Em seu livro, Estudos de Paz e Conflito, Cécile Mouly explica que as principais características da ação não violenta ou resistência civil são:
- É usada por cidadãos que buscam uma mudança social para superar os desafios que representam oponentes mais poderosos no sentido tradicional do poder.
- Faz uso de métodos não convencionais (ou seja, extrainstitucionais). Isso não significa que as pessoas envolvidas em campanhas de resistência civil rejeitem métodos convencionais, como negociações, processos judiciais ou eleitorais. Na prática, muitos movimentos não violentos combinam a resistência civil com métodos convencionais. Por exemplo, a campanha de resistência não violenta contra o regime de Pinochet no Chile (1983–1989), que culminou na realização de um referendo.
- Implica não recorrer à violência física nem ameaçar com seu uso.
- É um esforço sustentado. Um protesto não é suficiente para se falar em resistência civil. Requer um processo no qual diversos atores sociais buscam mudanças por meio de vários métodos não violentos.

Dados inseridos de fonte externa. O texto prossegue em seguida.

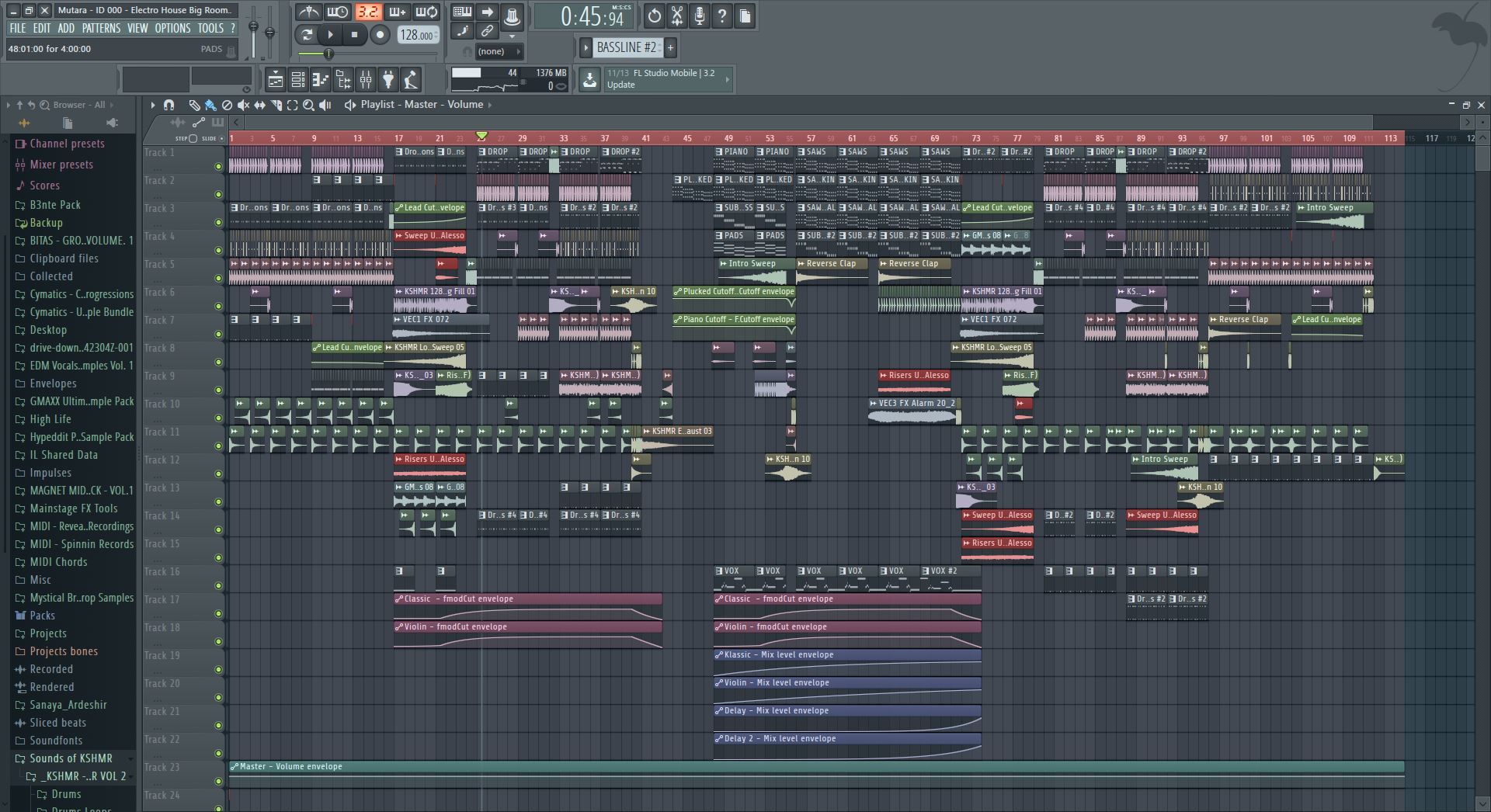
Task: Pick the Zoom tool in playlist toolbar
Action: pyautogui.click(x=308, y=105)
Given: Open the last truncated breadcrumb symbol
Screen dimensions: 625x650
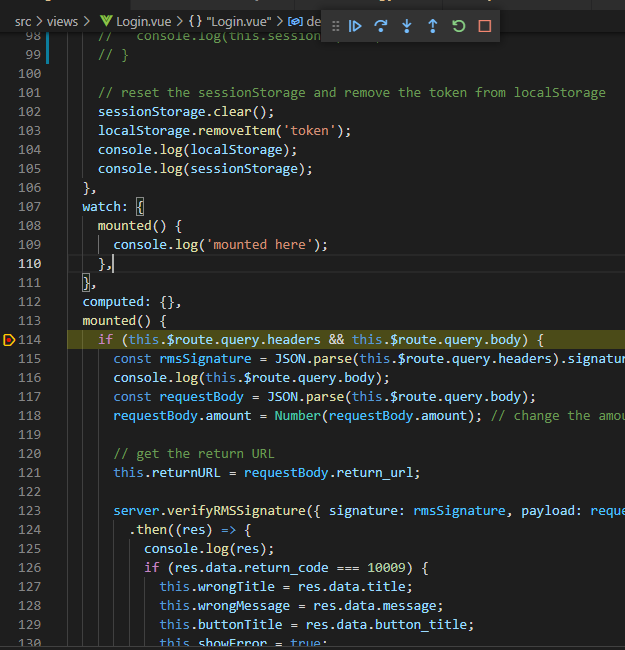Looking at the screenshot, I should [x=305, y=21].
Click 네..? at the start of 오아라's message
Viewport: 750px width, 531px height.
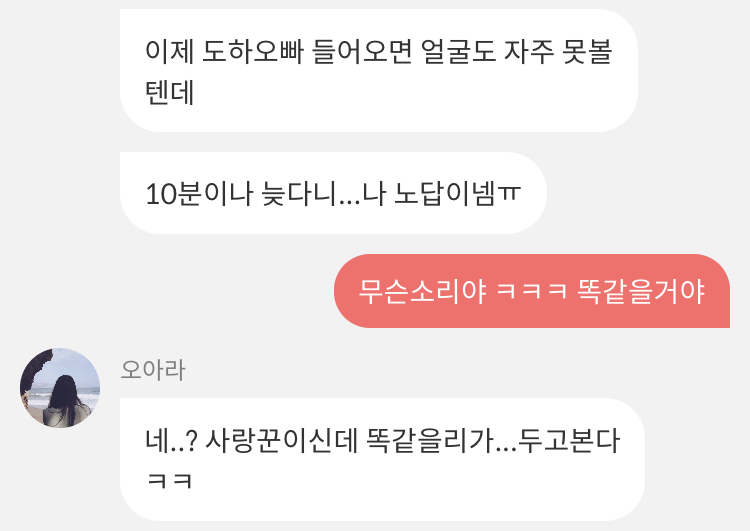[x=171, y=441]
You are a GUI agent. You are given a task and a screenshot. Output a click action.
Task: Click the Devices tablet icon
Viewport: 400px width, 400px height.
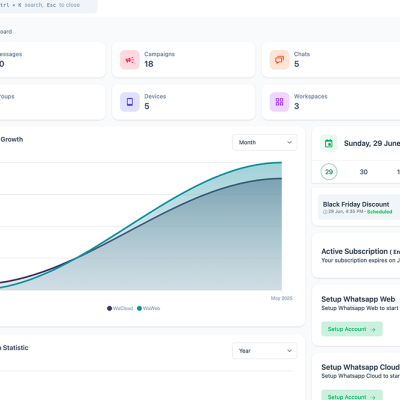(x=130, y=102)
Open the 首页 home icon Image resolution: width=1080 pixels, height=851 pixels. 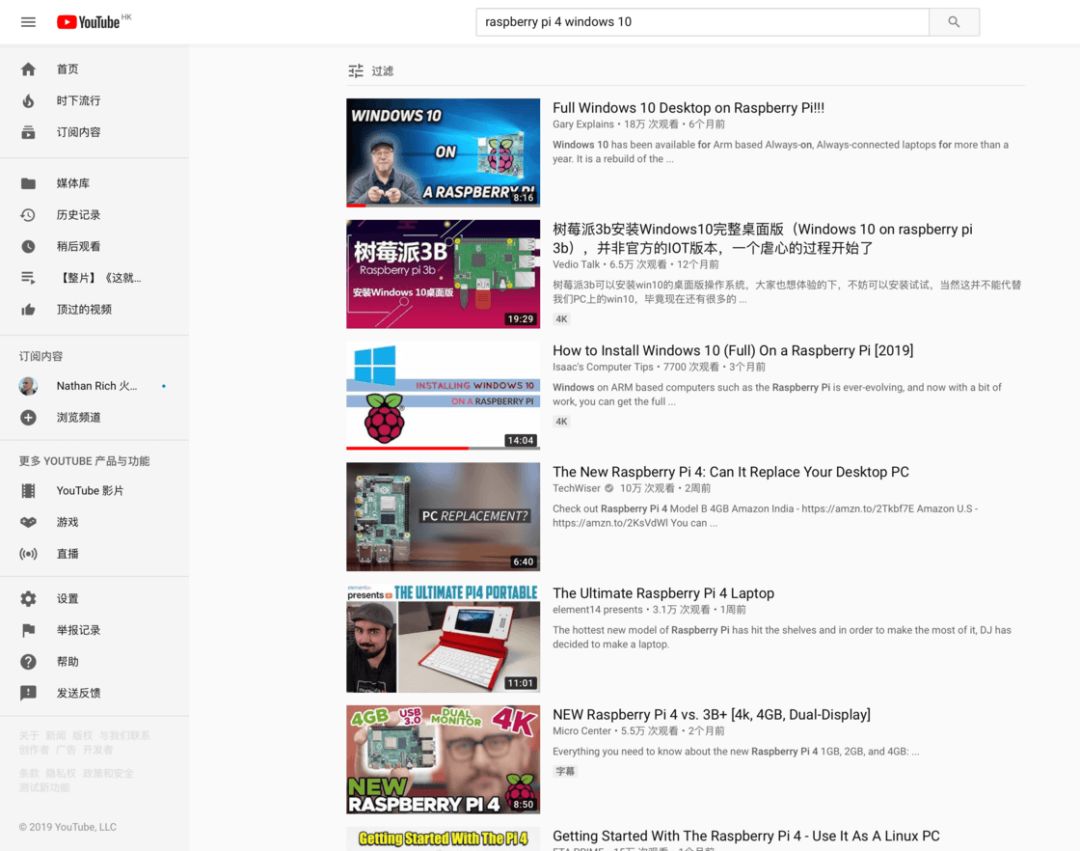pyautogui.click(x=28, y=69)
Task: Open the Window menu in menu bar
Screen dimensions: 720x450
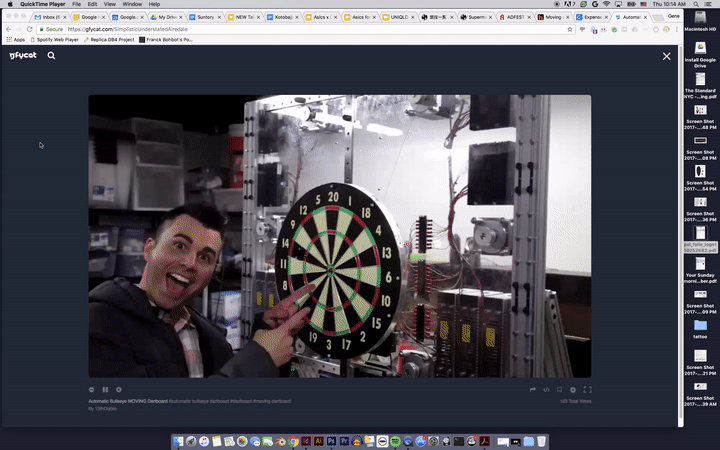Action: 132,4
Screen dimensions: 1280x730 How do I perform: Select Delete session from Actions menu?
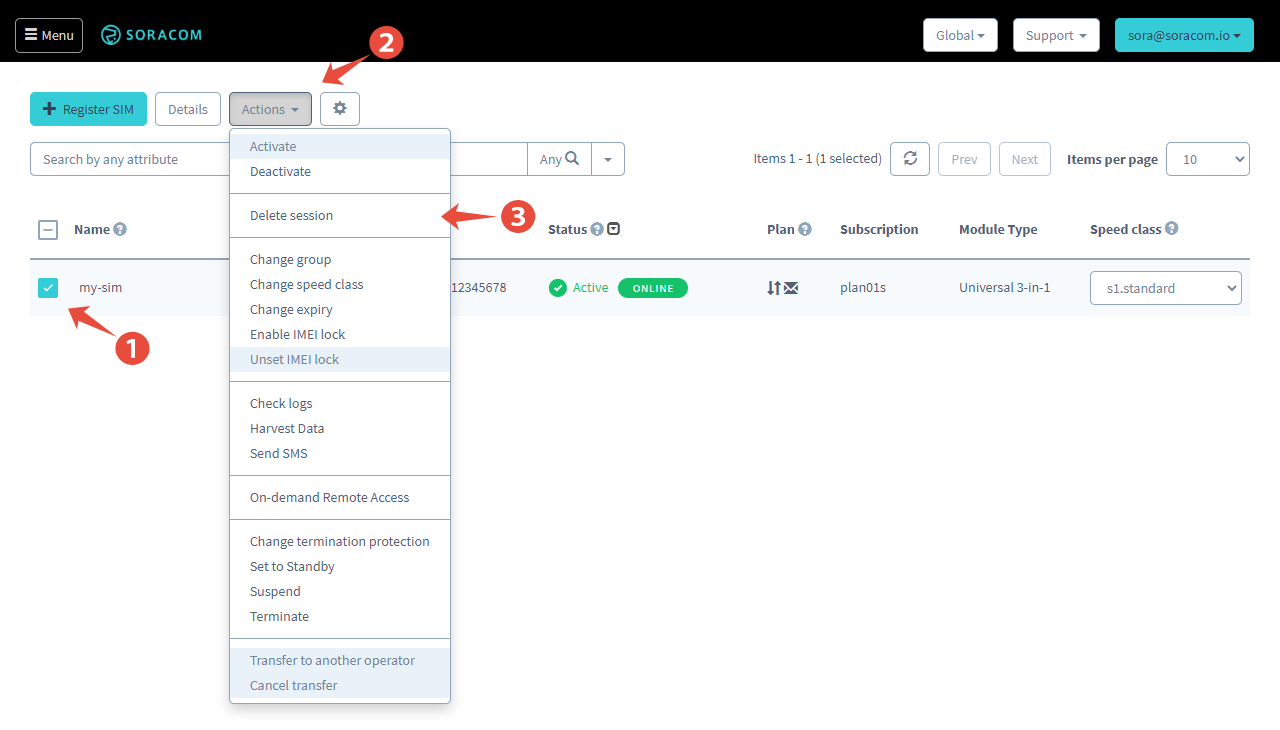pyautogui.click(x=291, y=215)
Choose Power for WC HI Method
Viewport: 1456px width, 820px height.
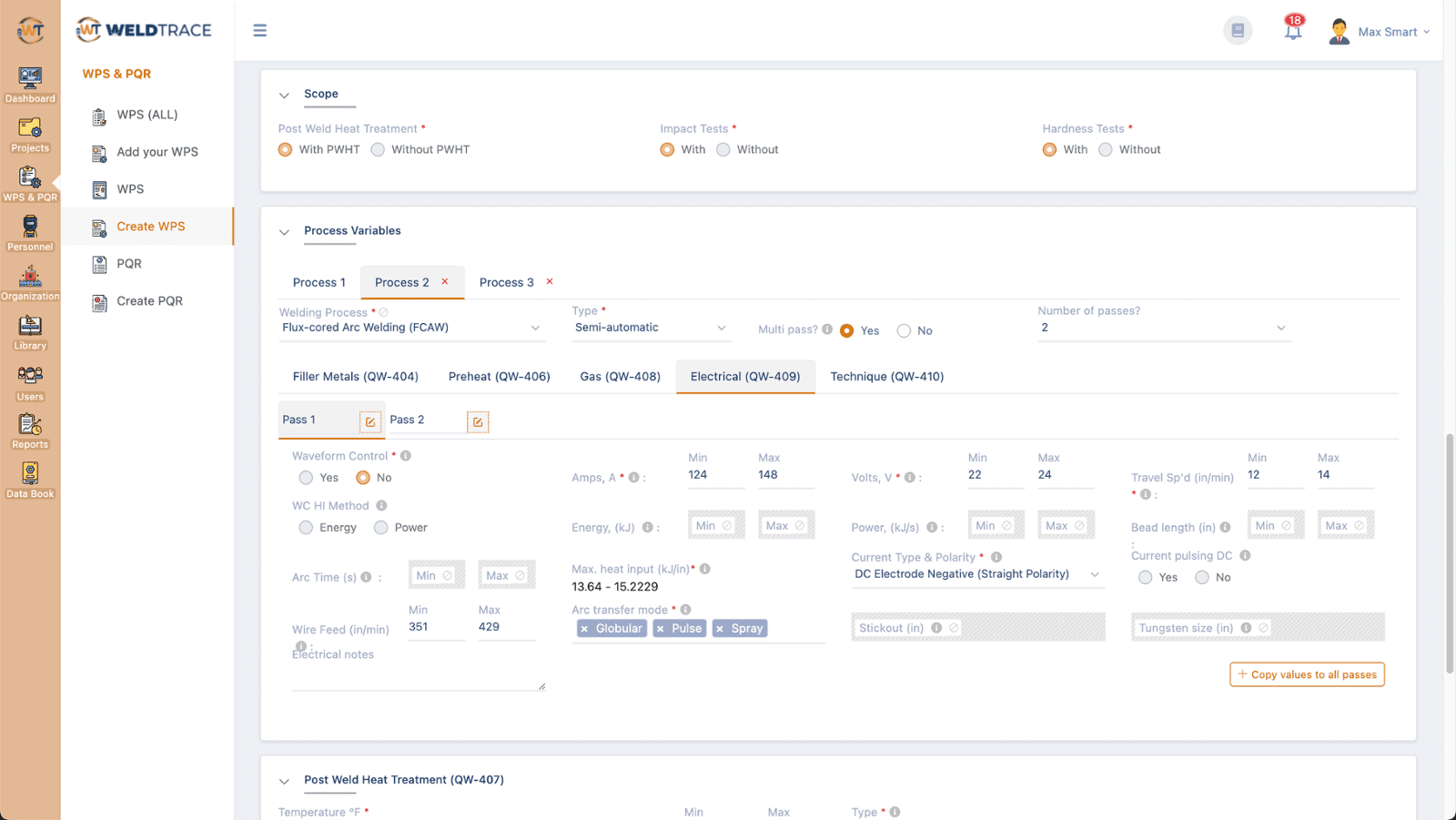click(x=381, y=528)
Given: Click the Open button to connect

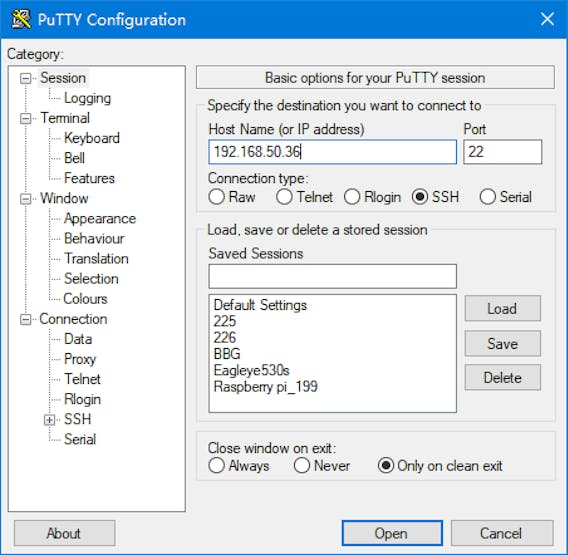Looking at the screenshot, I should click(392, 533).
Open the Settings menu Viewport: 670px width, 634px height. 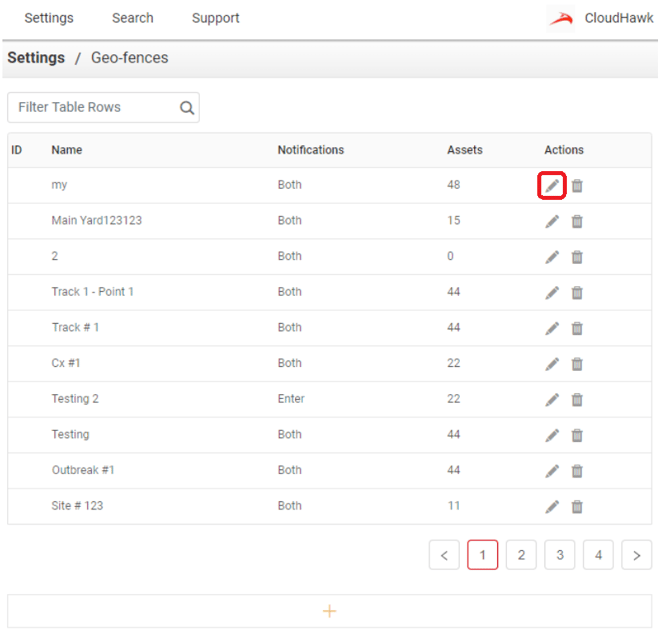coord(49,18)
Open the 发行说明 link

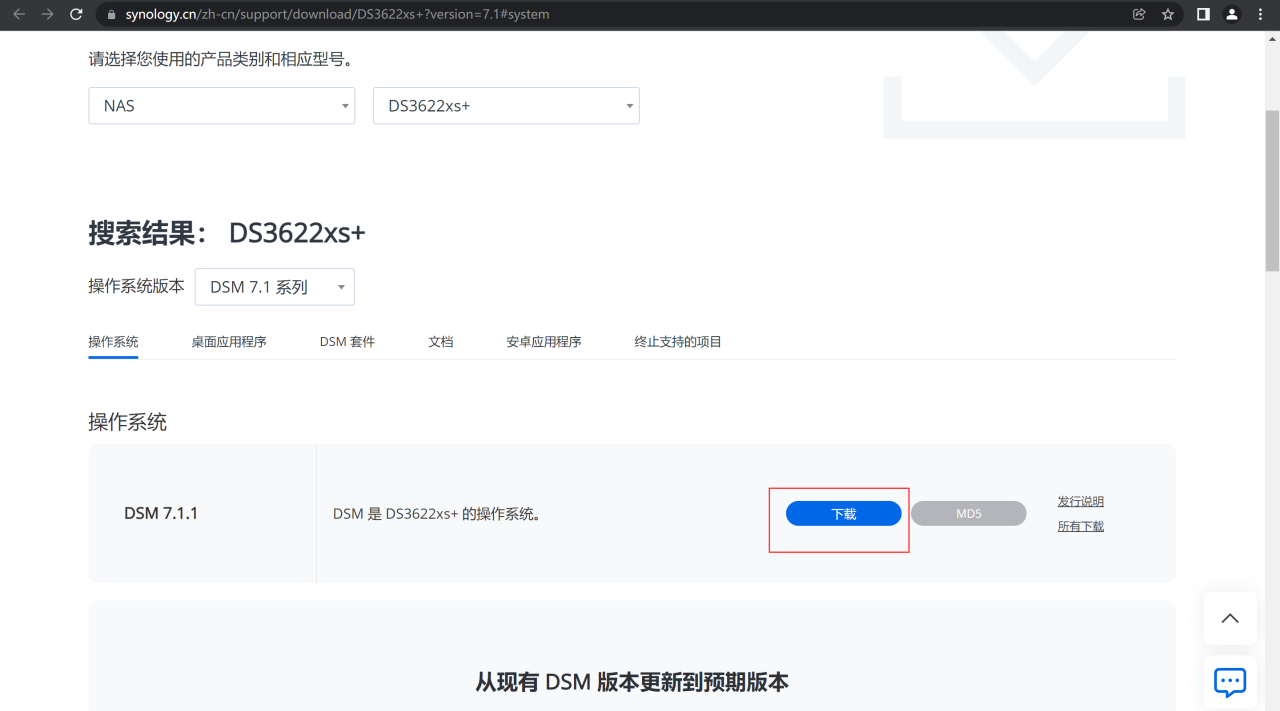(1080, 502)
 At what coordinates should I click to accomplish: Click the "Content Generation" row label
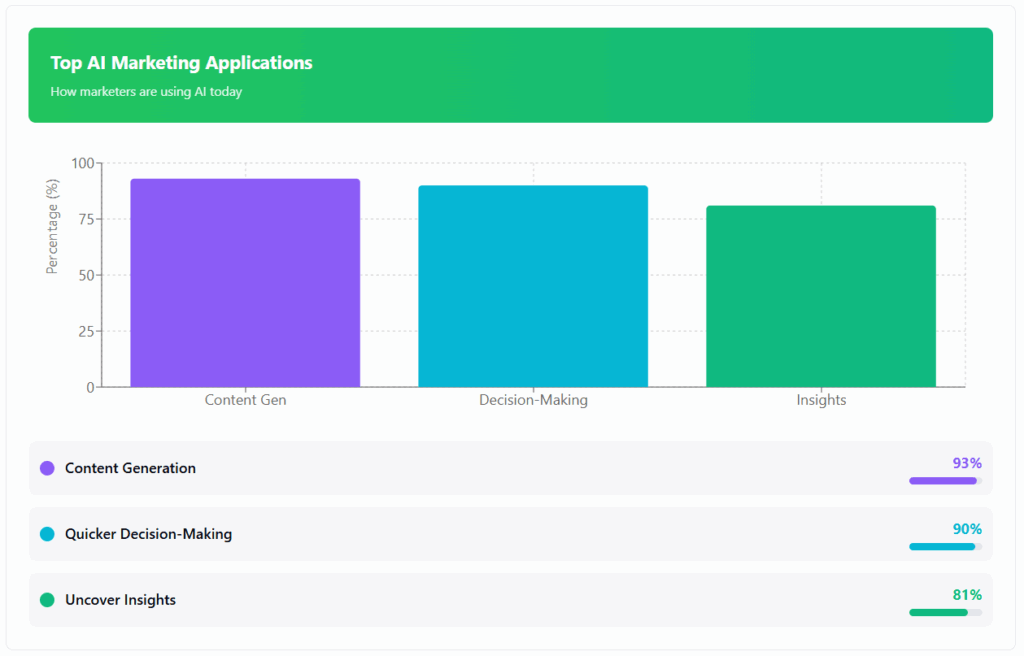[130, 468]
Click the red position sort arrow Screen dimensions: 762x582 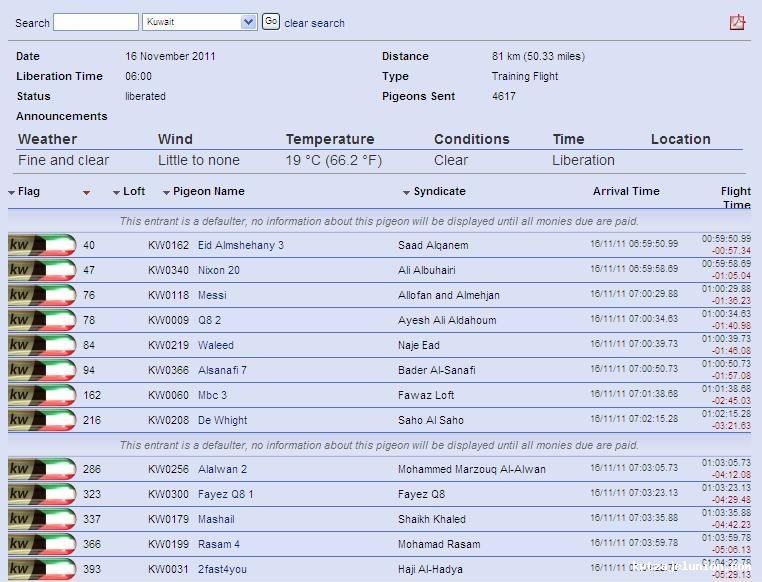pos(87,192)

A ação não violenta entende que o consentimento e a obediência das pessoas comuns mantêm os poderosos no poder. Portanto, se o povo começar a questionar a ordem estabelecida, retirando seu consentimento e recusando-se a obedecer, os poderosos perderão sua influência. Também reconhece que, ao reduzir sua dependência dos poderosos e conquistar maior autonomia, os grupos oprimidos podem fortalecer seu próprio poder. Graças à capacidade de alterar o equilíbrio de poder, a ação não violenta conseguiu pôr fim a sistemas coloniais, ditaduras e muitas outras formas de injustiça. Em resumo, a eficácia em obter resultados e mudanças, a vantagem de participação em relação às insurgências violentas e a probabilidade de fortalecer regimes democráticos são o que nos impulsiona a acreditar que a forma de construir sociedades mais justas e igualitárias é por meio da ação. Não é a passividade, a manutenção do status quo ou a defesa de uma paz negativa que mudará o mundo: são as ações estratégicas e planejadas de resistência não violenta.
Pryanka Peñafiel Cevallos
Coordenadora do Instituto Regional para o Estudo e Prática da Ação Não Violenta Estratégica nas Américas. Possui mestrado em Pesquisa em Relações Internacionais pela Flacso Equador e é estudante de doutorado na Universidade de Massachusetts – Boston (Estados Unidos).